■ Task instructions ■
Using the data below, return word for word every line from the one holding "750x892 pixels." down to the one holding "the 黑红色调成分 composition". Leave pictures out.

■ Data supplied ■

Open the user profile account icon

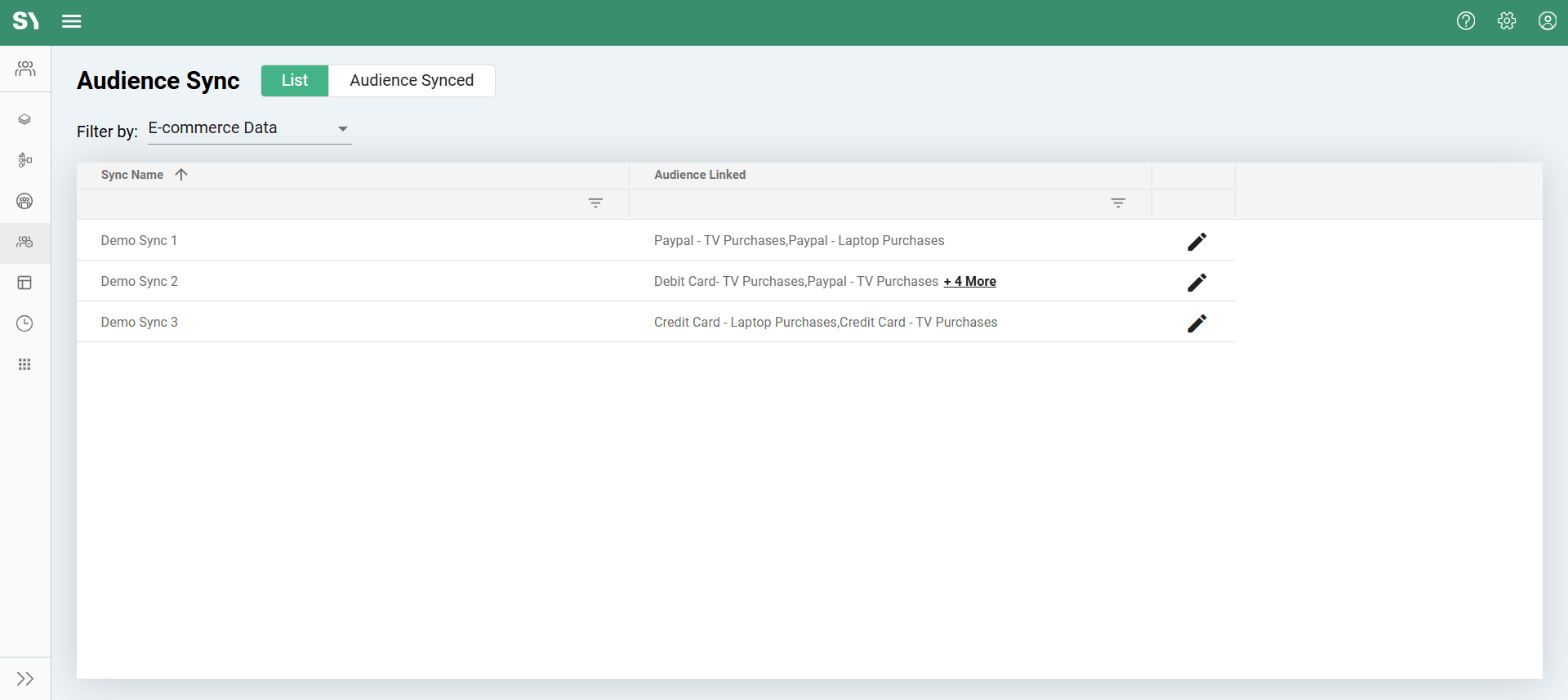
* * *
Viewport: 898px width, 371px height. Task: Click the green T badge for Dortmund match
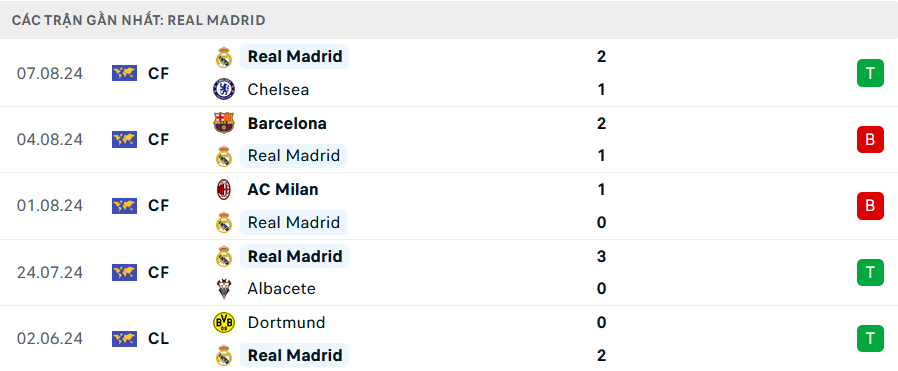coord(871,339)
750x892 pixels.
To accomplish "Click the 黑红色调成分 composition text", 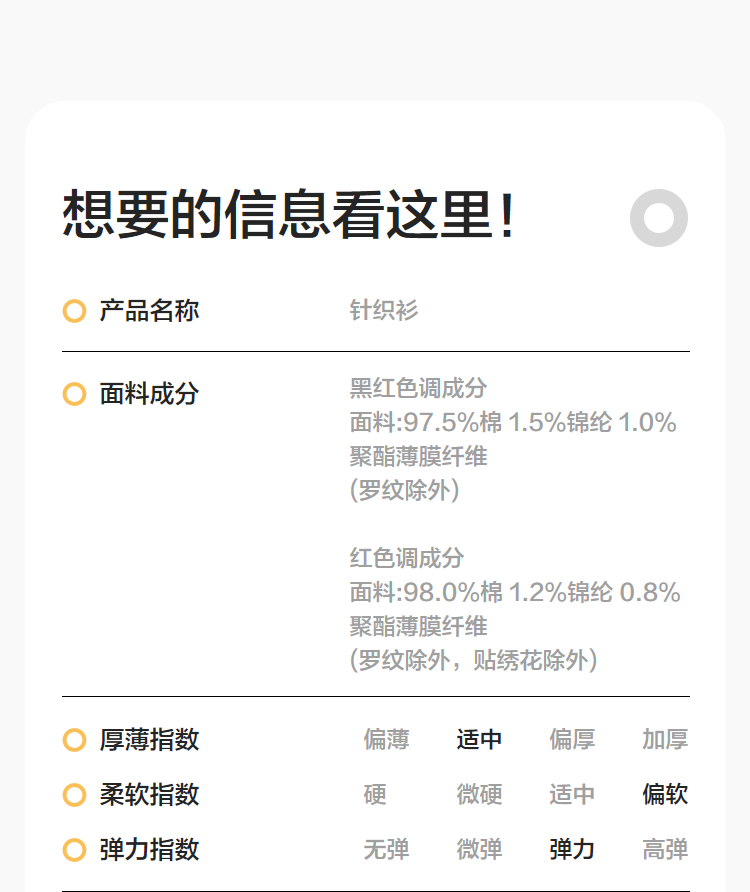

■ Worked solution ■
750x892 pixels.
To accomplish "Click the 黑红色调成分 composition text", 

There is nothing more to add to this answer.